Público sigue censurándome

“Este sr. se ríe así porque está muy contento y no es para menos.Este sr. está ahí para hacer una revolución a la inversa: para conseguir que el progreso de este país sea imposible para siempre: se trata, pues, como planea FAES, de que en España no haya ninguna posibilidad de que los pobres se instruyan. Y lo está consiguiendo, por eso aparece en la foto del artículo exultante, de tan contento. A él que más le da una reprobación si el diarreico Aznar está muy contento con lo que él está haciendo:
Éste es uno de los comentarios que hoy he tratado de colgar en el diario de la extrema izquierda por excelencia.

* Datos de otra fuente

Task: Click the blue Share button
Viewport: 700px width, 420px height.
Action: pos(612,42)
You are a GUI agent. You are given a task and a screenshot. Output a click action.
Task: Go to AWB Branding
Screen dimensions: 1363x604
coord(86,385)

 Recuerdo que, el día de su presentación, su dueño, Jaume Roures, en el discurso inaugural dijo que iba a ser un diario de izquierda, de extrema izquierda, pero respetuoso en las formas. Más o menos, que no me voy a tirar yo ahora todo el día buscando la reseña.
 La pregunta que yo formulo a los que puedan o quieran leerme es: ¿qué es lo que hay de lesivo en la forma o en el fondo del comentario para que Público no lo admita, o es que me acaba de incluir otra vez, ya lo estuve antes y de qué manera en aquel horrendo chat de Fuego Amigo, en su lista de innombrables, quiero decir de impublicables?
La palabra “diarreico” atribuida a Aznar no puede ser porque el propio diario daba ayer la noticia de que éste había sido hospitalizado de urgencia con una gastroenteritis galopante.